New Delhi, Jan. 31: The government is wary of allowing parties and candidates to advertise on private television channels before the Lok Sabha polls.
BJP sources said the Centre might urge the Election Commission to issue “strict guidelines” on putting out such ads and evolve a monitoring mechanism. Otherwise, a ban on political ads is the “only way out”.
Though channels are flush with the government’s “India Shining” spots, there is a flip side to publicity drives on television, the sources said.
“And that is the fear that parties and candidates may use TV to settle scores against rivals in the most questionable ways. Sting operations, verbal assaults, sensational but unsubstantiated disclosures — imagination can play havoc…,” one of them said.
The TV-savvy BJP is well aware of the pitfalls — leaders like Bangaru Laxman and Dilip Singh Judeo have been “stung” by secret cameras. The sources fear that replays of these episodes can hurt the party more than spots would reap benefits.
“The EC needs to understand the great reach of television, but it should not be abused as a result and lead to collateral damage,” a source said. “Strict guidelines must be issued and… (the) EC must also prescribe punishment if its guidelines are flouted.”
The Centre believes the information and broadcasting ministry — which, the sources believed, would be ultimately held “accountable” for what went into such ads — lacks the means to monitor all the news channels. They argued that while the print media has the Press Council as a watchdog, television news channels do not have an equivalent.

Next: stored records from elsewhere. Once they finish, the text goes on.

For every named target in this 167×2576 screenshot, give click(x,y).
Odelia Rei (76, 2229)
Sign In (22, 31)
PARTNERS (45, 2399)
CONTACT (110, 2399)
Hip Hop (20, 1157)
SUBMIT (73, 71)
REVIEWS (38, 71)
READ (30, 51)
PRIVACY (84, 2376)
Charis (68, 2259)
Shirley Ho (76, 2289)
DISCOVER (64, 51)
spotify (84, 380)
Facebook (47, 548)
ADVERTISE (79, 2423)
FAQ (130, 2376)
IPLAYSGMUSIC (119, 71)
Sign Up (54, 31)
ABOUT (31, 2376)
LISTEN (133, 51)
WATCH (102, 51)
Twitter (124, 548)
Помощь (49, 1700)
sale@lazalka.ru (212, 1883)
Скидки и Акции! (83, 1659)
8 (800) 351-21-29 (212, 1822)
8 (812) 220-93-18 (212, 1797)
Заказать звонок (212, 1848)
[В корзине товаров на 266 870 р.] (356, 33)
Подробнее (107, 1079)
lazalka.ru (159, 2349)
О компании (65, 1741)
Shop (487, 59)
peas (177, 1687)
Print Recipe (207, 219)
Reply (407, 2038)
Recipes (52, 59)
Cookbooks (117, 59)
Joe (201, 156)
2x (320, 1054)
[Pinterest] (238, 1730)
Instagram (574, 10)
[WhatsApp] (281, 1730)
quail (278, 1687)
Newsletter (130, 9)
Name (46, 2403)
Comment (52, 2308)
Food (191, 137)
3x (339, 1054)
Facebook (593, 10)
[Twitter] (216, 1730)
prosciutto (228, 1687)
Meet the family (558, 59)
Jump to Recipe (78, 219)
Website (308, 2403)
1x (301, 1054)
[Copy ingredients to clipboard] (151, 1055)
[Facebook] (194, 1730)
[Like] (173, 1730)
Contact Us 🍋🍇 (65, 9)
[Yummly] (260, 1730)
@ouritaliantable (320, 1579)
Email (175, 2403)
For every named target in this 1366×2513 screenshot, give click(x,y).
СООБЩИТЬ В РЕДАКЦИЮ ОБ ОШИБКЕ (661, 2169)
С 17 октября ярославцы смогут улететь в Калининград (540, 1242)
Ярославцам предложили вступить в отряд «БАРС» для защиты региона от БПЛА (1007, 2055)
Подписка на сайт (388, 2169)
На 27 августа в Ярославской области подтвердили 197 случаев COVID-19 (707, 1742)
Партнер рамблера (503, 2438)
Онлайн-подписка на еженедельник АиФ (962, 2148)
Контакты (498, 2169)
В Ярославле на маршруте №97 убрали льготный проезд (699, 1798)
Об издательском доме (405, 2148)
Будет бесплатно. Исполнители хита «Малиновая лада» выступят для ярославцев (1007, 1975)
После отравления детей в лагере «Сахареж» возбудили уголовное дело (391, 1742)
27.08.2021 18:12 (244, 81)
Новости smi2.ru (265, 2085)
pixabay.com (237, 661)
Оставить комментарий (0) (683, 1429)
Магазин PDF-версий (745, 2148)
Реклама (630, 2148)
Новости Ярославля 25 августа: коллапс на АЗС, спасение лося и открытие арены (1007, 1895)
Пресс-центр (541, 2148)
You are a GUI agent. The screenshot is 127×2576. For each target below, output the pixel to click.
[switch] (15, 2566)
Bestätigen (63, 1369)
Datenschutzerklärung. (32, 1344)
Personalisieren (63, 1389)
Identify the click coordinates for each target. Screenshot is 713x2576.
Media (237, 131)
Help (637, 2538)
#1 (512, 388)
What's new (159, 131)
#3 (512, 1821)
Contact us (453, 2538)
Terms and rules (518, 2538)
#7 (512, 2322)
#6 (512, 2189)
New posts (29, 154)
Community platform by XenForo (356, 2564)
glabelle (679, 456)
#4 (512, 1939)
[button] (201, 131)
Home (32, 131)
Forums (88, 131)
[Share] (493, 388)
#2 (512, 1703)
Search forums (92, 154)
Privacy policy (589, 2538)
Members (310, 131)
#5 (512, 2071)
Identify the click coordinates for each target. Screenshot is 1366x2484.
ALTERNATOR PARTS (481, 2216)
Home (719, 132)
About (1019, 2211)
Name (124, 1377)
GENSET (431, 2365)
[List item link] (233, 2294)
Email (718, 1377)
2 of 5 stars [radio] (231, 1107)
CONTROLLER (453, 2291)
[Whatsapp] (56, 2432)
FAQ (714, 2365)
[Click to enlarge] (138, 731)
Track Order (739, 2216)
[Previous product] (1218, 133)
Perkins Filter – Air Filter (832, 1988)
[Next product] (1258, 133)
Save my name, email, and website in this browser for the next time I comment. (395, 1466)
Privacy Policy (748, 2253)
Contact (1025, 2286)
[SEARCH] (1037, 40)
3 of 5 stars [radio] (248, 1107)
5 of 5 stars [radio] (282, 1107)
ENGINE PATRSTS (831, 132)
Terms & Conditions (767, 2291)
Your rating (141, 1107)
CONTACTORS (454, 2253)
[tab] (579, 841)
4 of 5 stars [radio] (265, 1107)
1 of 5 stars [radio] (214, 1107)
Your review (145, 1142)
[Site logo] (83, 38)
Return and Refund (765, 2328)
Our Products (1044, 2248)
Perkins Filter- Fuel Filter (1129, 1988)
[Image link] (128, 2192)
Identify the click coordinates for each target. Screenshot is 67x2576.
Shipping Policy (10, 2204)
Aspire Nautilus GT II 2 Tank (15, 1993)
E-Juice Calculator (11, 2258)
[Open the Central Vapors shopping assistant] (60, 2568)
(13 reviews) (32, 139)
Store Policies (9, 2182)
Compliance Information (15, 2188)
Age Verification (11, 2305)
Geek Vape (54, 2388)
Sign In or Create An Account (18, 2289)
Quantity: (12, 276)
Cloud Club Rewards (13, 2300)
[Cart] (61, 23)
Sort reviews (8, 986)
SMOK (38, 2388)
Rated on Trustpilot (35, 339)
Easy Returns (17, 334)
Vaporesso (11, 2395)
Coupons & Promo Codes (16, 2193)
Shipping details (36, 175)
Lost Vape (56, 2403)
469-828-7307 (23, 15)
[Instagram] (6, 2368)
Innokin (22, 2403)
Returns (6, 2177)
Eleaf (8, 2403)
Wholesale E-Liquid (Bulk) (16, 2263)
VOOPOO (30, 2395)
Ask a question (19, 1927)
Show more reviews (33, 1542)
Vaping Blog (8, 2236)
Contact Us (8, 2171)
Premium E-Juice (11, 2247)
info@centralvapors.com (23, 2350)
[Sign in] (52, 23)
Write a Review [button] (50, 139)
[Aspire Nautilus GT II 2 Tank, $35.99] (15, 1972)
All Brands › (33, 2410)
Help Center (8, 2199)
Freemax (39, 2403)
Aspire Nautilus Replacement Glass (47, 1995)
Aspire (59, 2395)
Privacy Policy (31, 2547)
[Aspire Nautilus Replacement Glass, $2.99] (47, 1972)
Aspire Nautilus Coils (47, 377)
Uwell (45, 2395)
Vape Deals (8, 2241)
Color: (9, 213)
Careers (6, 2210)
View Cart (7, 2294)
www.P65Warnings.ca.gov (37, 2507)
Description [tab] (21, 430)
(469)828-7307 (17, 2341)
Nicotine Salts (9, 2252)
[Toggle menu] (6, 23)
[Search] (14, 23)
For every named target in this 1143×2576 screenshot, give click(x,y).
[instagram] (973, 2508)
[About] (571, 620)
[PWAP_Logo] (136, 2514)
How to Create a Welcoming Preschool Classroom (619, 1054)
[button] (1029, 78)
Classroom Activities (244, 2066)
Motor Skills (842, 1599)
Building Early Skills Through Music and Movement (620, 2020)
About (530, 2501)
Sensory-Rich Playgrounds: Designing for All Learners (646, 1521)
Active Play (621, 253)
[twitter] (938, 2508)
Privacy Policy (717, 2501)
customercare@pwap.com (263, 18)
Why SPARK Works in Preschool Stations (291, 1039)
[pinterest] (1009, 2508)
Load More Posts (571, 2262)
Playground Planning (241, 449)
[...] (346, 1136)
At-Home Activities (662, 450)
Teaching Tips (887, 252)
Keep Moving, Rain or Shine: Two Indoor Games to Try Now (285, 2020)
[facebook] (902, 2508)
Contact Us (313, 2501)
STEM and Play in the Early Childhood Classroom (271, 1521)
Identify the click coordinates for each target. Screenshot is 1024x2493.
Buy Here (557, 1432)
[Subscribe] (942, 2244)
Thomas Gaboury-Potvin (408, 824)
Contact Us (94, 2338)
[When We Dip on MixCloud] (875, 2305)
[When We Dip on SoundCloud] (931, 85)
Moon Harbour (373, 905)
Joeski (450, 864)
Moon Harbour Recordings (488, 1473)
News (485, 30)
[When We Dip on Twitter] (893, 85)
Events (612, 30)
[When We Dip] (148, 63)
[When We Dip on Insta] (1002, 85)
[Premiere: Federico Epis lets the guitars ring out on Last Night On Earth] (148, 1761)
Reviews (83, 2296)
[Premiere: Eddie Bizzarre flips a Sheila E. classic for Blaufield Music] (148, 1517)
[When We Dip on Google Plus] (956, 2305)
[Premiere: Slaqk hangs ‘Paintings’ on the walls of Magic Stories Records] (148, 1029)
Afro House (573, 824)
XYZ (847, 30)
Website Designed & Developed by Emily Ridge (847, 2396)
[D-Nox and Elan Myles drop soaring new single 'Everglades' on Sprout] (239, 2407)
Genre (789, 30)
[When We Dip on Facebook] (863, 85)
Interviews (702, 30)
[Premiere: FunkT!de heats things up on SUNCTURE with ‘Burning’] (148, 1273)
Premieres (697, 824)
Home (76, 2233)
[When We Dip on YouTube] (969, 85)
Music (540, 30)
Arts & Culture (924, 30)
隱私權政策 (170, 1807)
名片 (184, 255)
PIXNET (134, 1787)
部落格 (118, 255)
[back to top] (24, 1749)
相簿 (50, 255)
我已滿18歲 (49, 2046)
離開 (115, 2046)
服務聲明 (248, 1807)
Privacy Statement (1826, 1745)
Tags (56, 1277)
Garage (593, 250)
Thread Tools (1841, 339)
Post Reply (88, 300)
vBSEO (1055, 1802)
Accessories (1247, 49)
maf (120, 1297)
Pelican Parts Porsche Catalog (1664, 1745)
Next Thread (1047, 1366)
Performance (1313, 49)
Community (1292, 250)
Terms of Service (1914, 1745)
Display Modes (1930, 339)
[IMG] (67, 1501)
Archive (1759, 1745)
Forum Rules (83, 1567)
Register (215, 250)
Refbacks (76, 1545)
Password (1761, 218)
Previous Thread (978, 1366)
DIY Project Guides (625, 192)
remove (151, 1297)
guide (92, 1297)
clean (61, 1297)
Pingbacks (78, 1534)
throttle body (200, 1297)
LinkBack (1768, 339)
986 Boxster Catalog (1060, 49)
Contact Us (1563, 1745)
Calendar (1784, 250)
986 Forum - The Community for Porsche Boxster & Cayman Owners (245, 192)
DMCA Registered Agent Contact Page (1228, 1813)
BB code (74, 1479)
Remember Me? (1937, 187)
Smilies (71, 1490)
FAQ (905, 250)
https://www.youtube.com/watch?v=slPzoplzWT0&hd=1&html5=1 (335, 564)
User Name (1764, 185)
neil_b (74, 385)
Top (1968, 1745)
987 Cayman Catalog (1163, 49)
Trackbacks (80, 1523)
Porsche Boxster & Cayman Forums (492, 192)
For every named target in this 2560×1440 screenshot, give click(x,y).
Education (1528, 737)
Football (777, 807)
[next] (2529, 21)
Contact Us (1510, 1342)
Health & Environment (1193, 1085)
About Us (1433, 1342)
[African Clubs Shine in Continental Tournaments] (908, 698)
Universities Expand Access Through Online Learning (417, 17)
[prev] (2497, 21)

Presently there are 106 news channels, 47 news and current affairs programmes and 19 24-hour news channels.
The sources are wary of the “unauthorised” channels as they are most “vulnerable” to exploitation because “money is the bottomline” for them. Apparently, they proliferated in every major town of the states that went to polls in November.
However, they admitted that the poll panel would have “little time” to consider its request after conferring with all parties. Moreover, Nirvachan Sadan may be reluctant to intervene as the restriction it had imposed in 1999 on spots in private channels was stayed by two high courts.